5. Modèle de sécurité
Un annuaire LDAP peut nécessiter une authentification.
L'originalité des serveurs LDAP consiste en ce que l'utilisateur devra
s'authentifier en se présentant comme une entrée de l'annuaire.
Au lieu du traditionnel login utilisé par d'autres types
d'applications, un DN devra être fourni.
L'opération bind est l'opération de
connexion et d'authentification auprès d'un serveur annuaire en
endossant l'identité d'une entrée. Cette opération peut
être simple, auquel cas l'utilisateur doit donner un mot de
passe, ou bien elle peut prendre en paramètre un jeton SASL.
6. Étendre LDAP
Dès la conception du protocole LDAP dans sa version 3,
il a été prévu d'y intégrer la possibilité
d'étendre la norme, soit en modifiant le comportement des
opérations existantes, soit en ajoutant des nouvelles opérations.

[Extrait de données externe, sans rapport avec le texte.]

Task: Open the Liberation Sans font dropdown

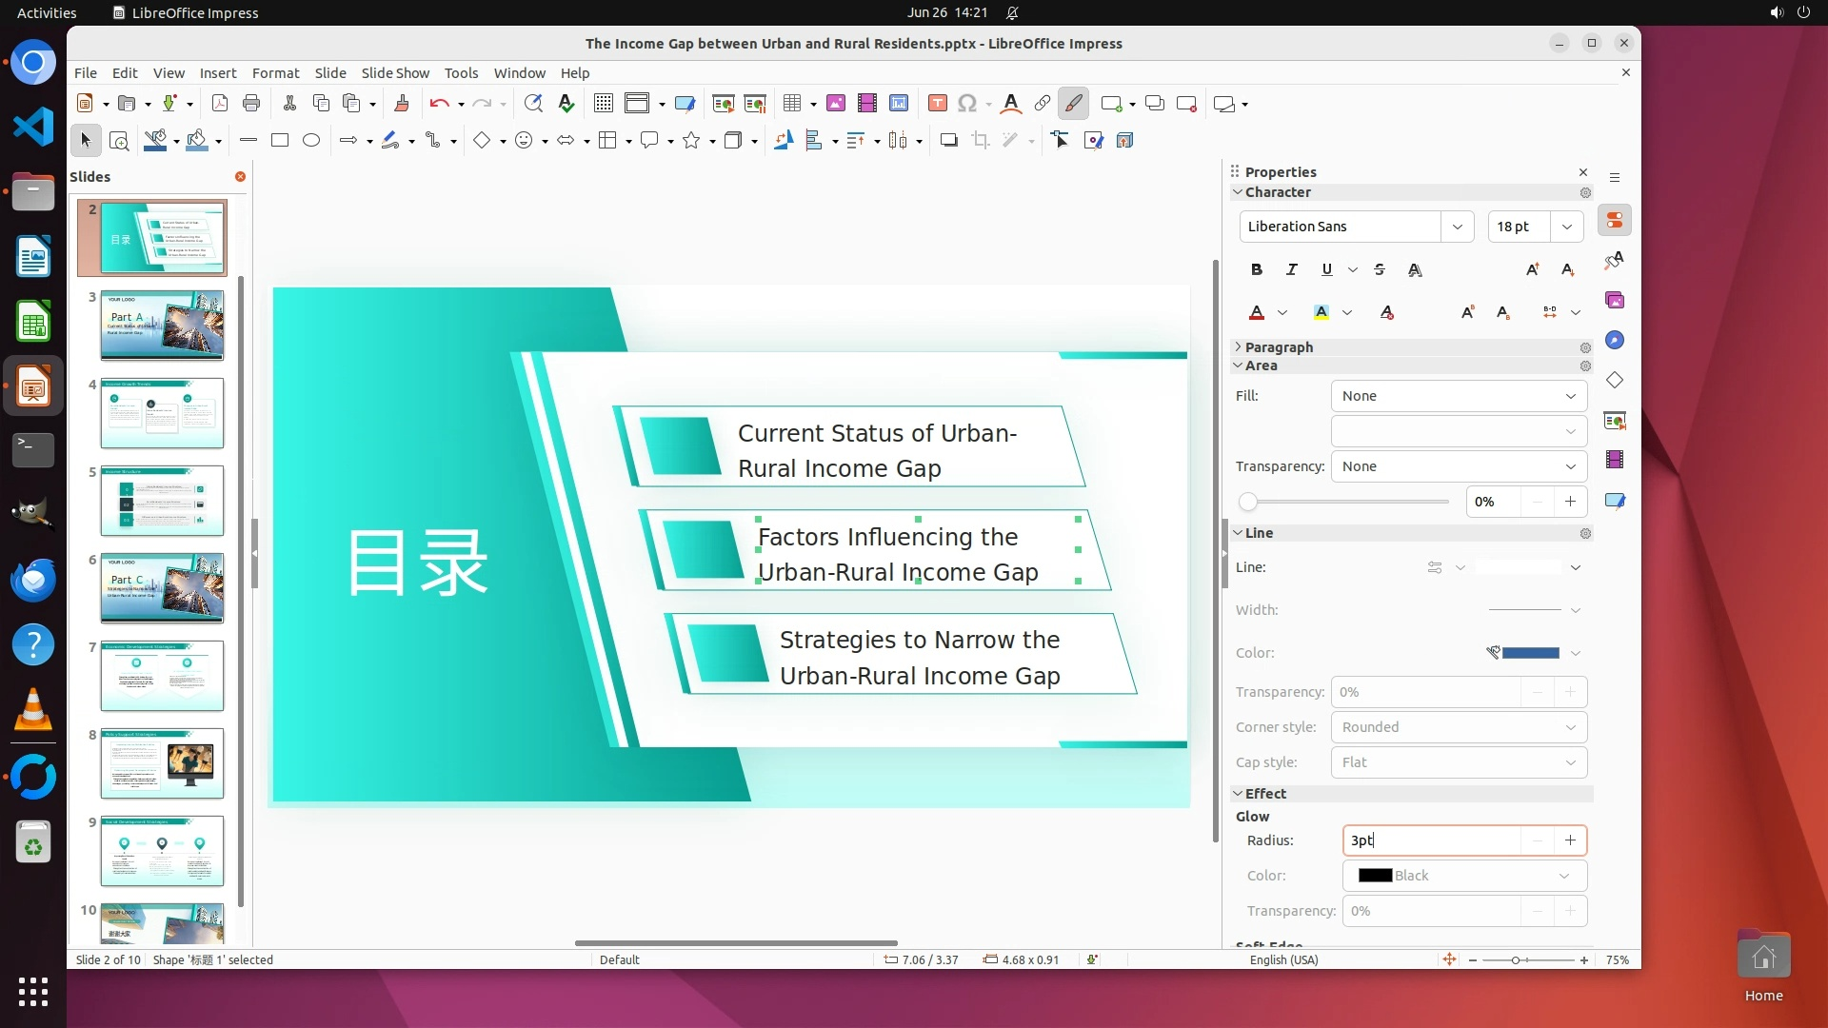Action: [x=1457, y=227]
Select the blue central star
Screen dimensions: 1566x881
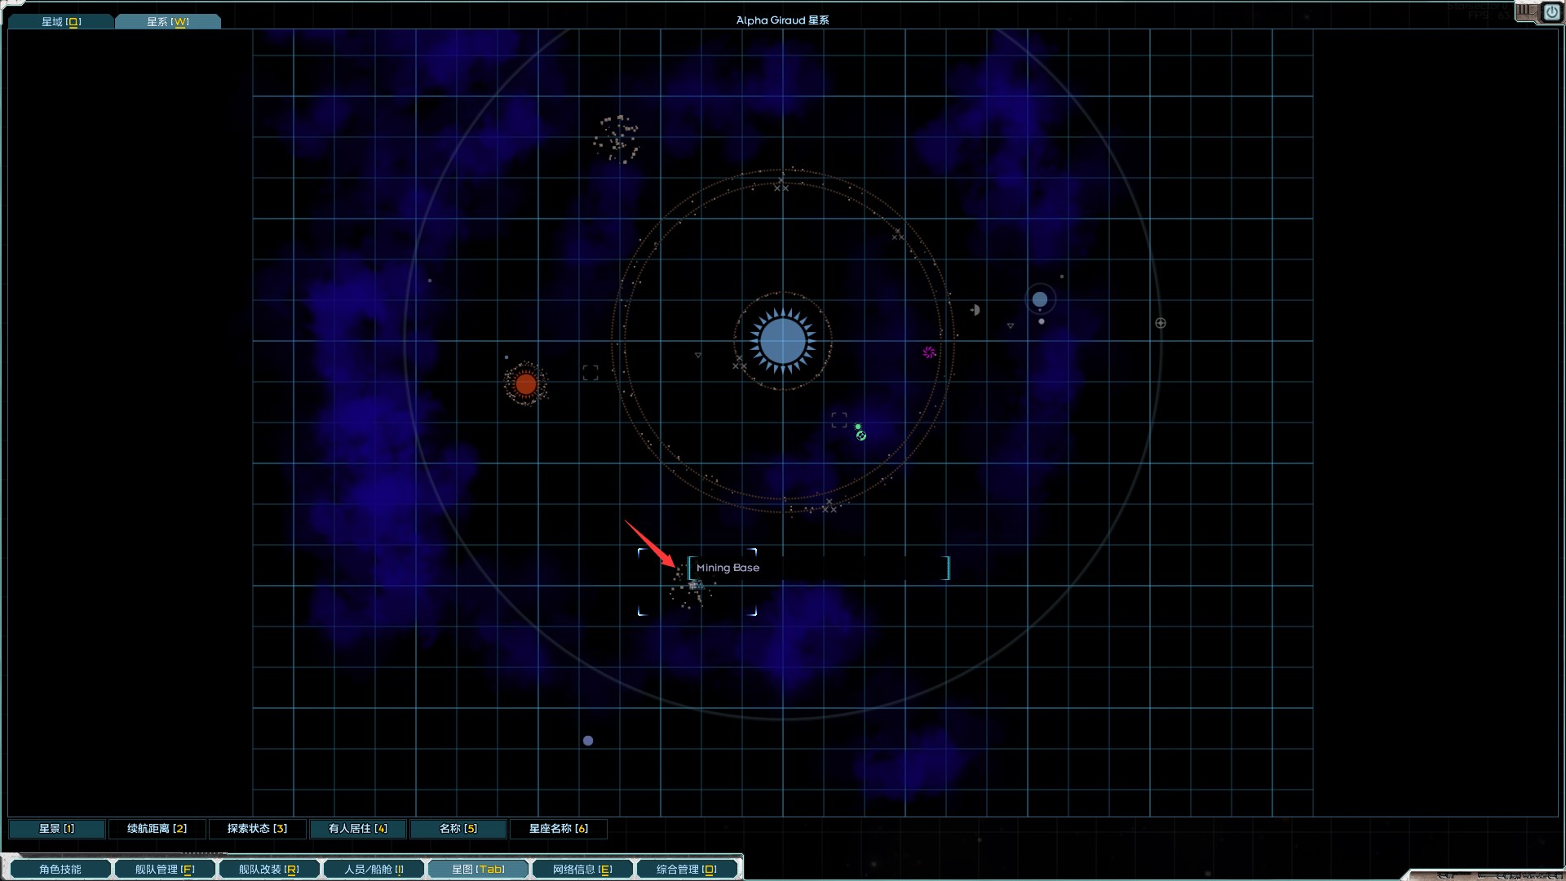pos(783,341)
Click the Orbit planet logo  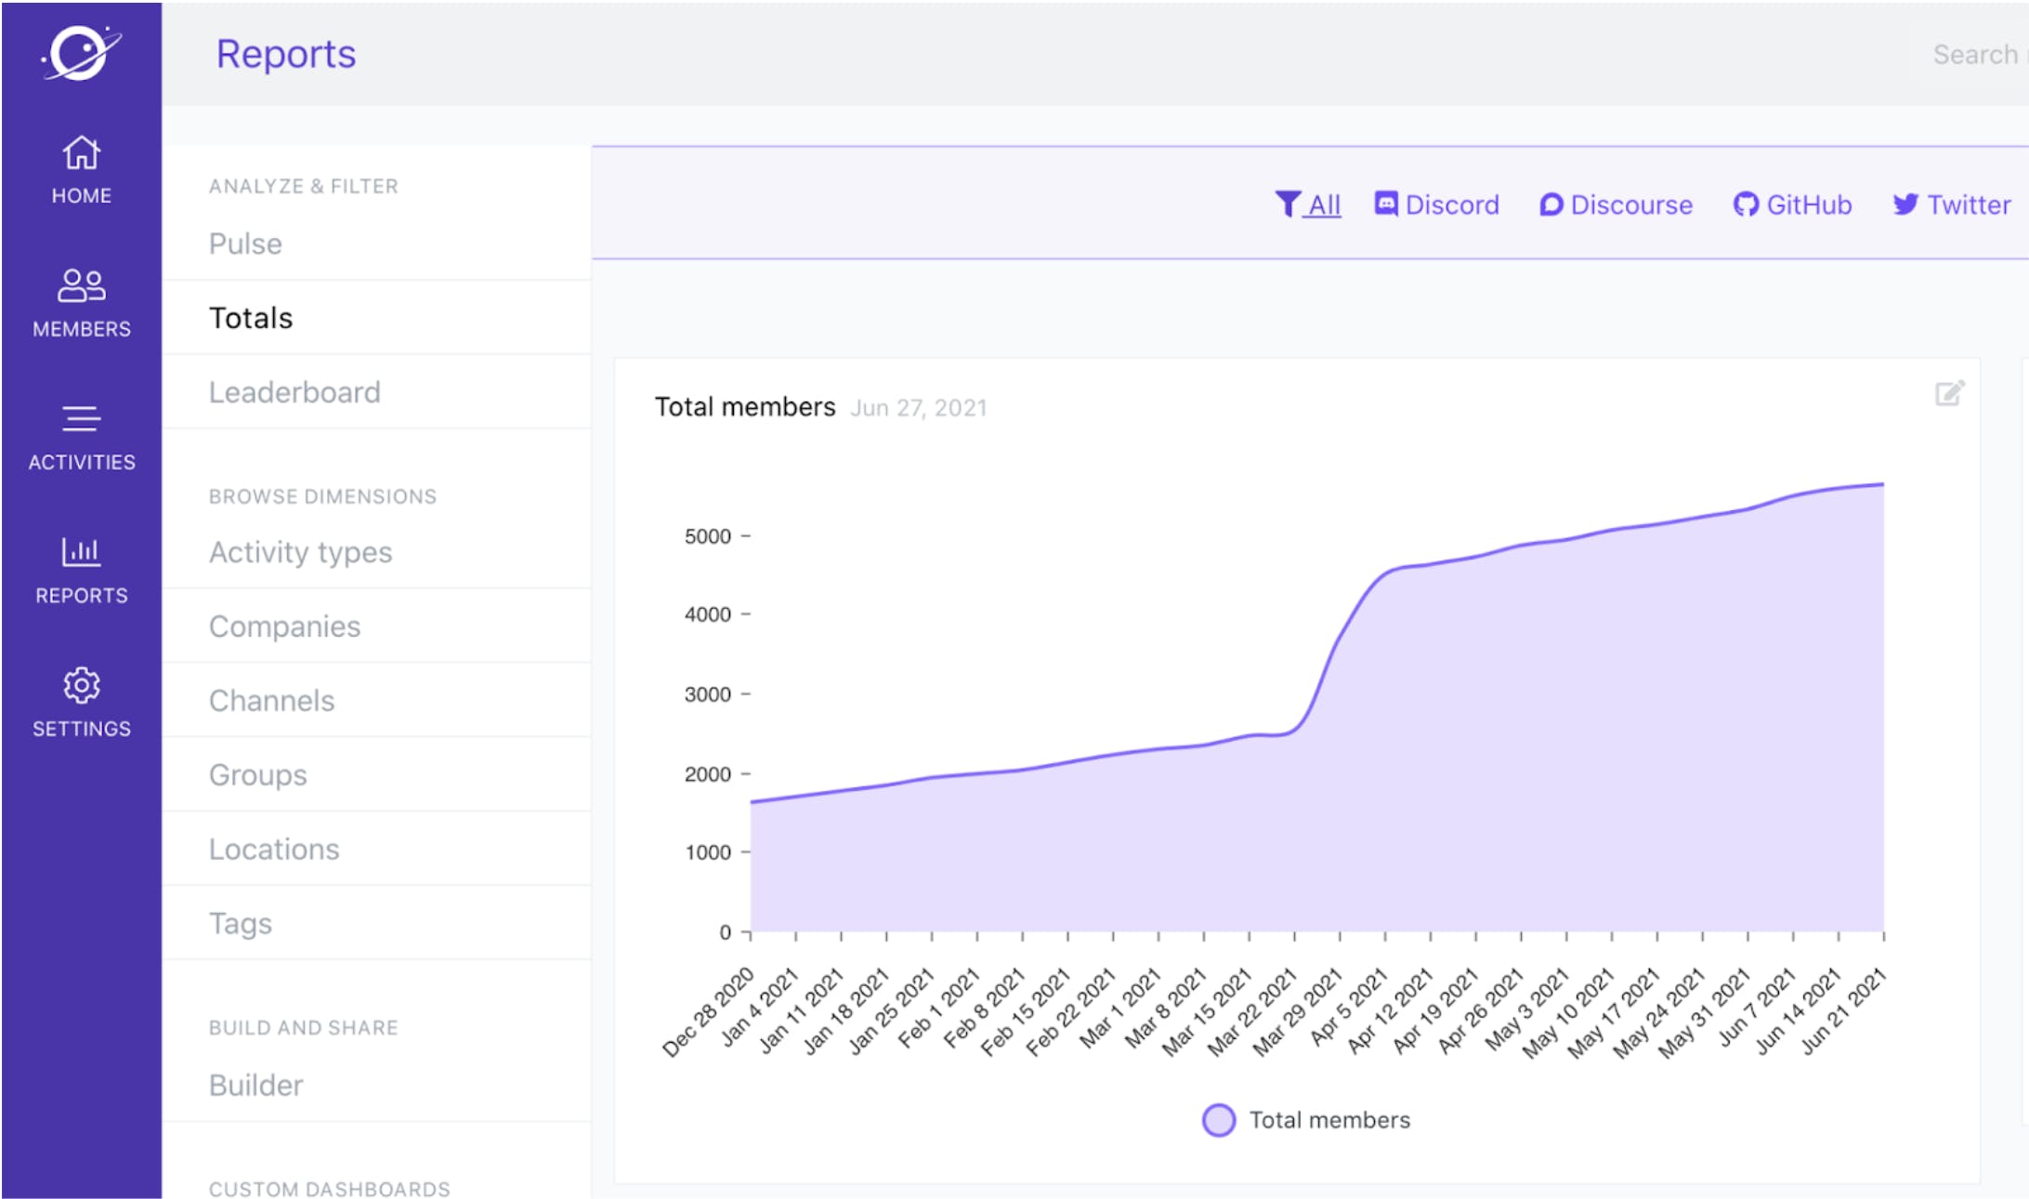point(81,53)
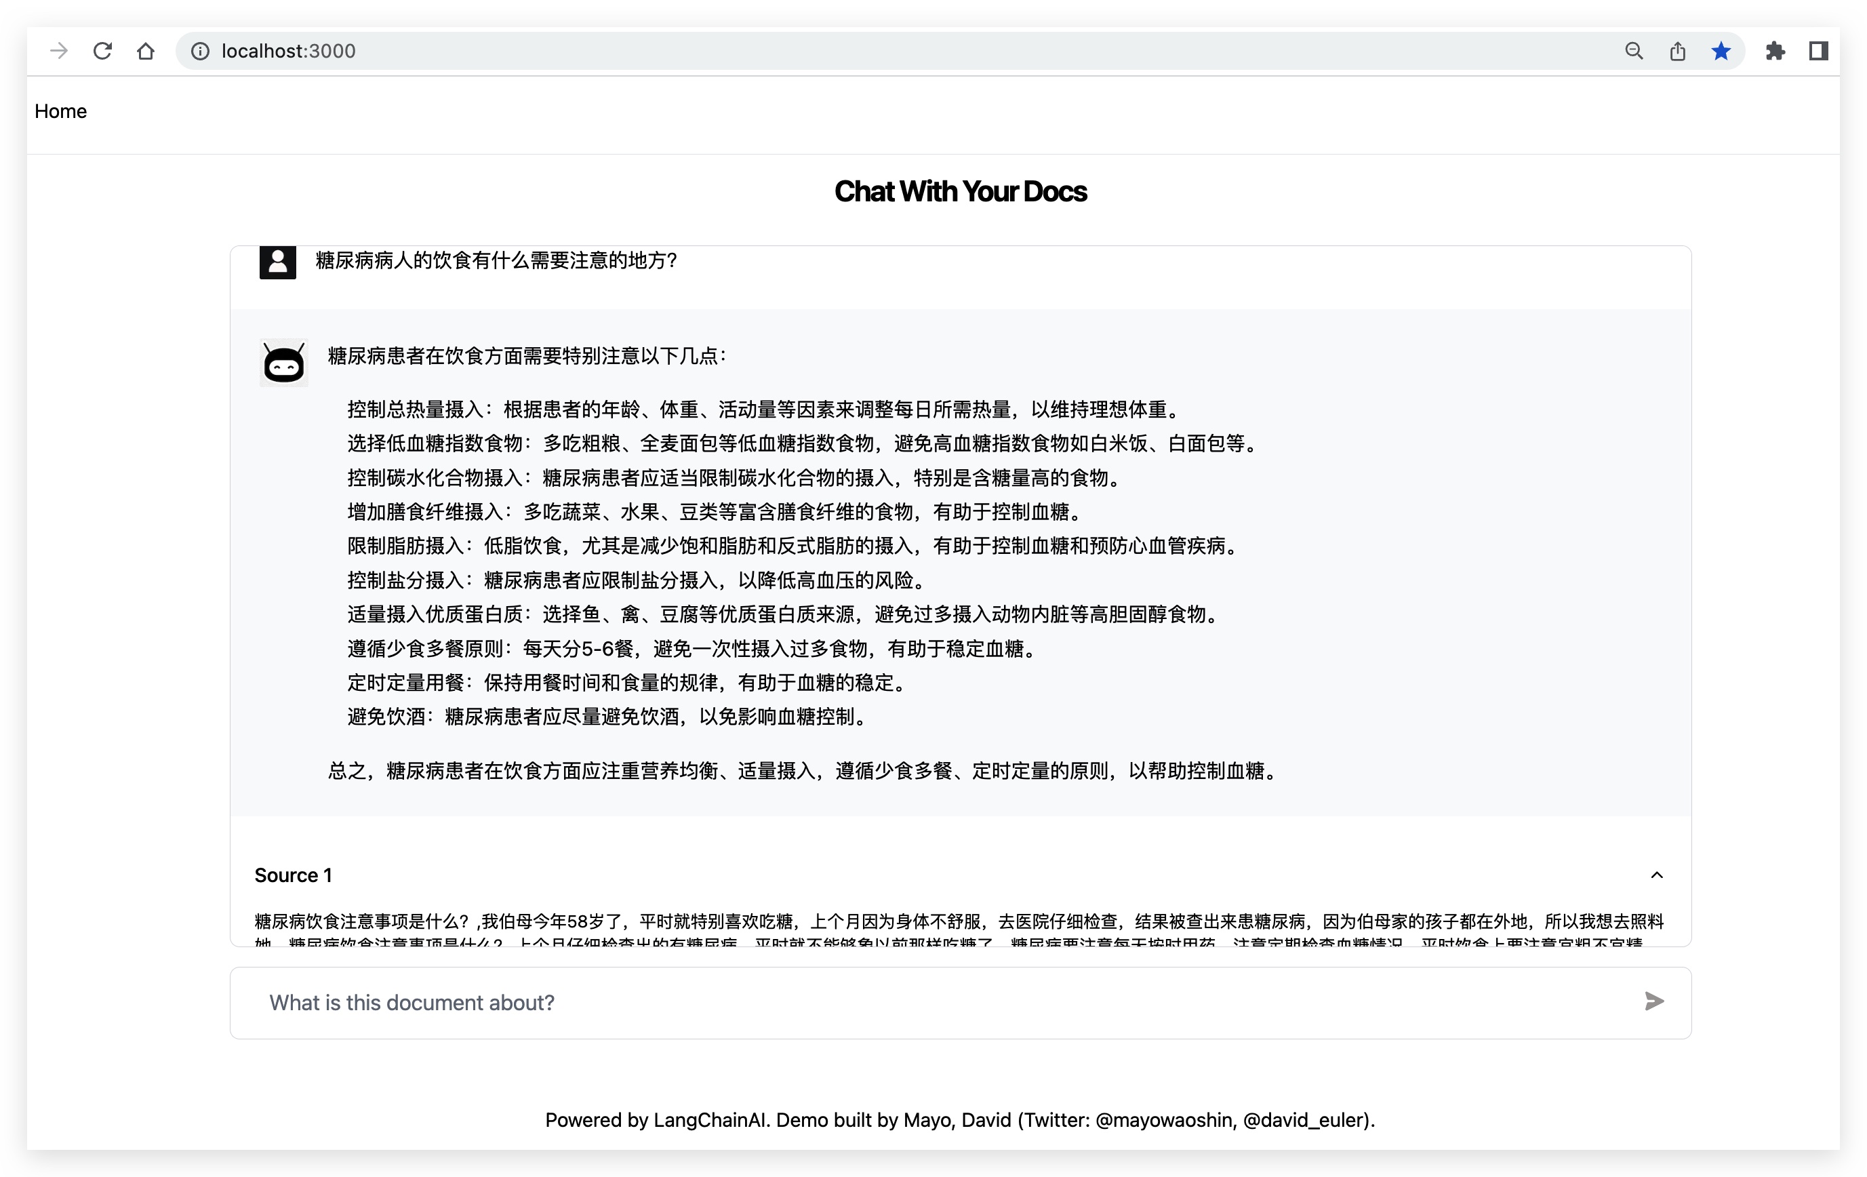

Nous allons dans cette section décrire ces deux possibilités.
a. Les contrôles
Les contrôles sont un mécanisme qui permet de
modifier le comportement des opérations standard. Ils sont
envoyés par le client au serveur, en même temps qu'une
requête classique. Ils sont décrits dans le paragraphe 4.1.12 de
la [rfc2251].
Dans une requête, un contrôle est
caractérisé par :
|
Type
|
Il s'agit d'un identifiant du contrôle, sous la forme d'un
OID
|
|
Criticité
|
Un booléen qui indique si le contrôle est critique
ou pas. Si le contrôle est signalé comme étant critique par
le client, le serveur doit absolument exécuter la requête avec le
contrôle associé. S'il ne le peut pas, par exemple parce qu'il
n'implémente pas le contrôle ou parce que le contrôle est
inapproprié avec la requête demandée, il doit retourner
l'erreur unsupportedCriticalExtension et ne pas exécuter la
requête
|
|
Valeur
|
Ce champs est utilisé pour transmettre des valeurs
supplémentaires ; son contenu dépend donc du contrôle
|
Tableau 8: les
contrôles
Les contrôles peuvent être aussi retournés
par un serveur dans une réponse à un client. Ainsi des
interactions sont possibles entre le client et le serveur. Un exemple d'une
telle interaction est le contrôle de recherche paginée,
défini dans la [rfc2696] et supporté par Openldap à partir
de version 2.2.
Ce contrôle permet à un client d'effectuer une
recherche, et de récupérer le résultat de sa recherche par
blocs, au lieu de recevoir toutes les entrées en une seule fois.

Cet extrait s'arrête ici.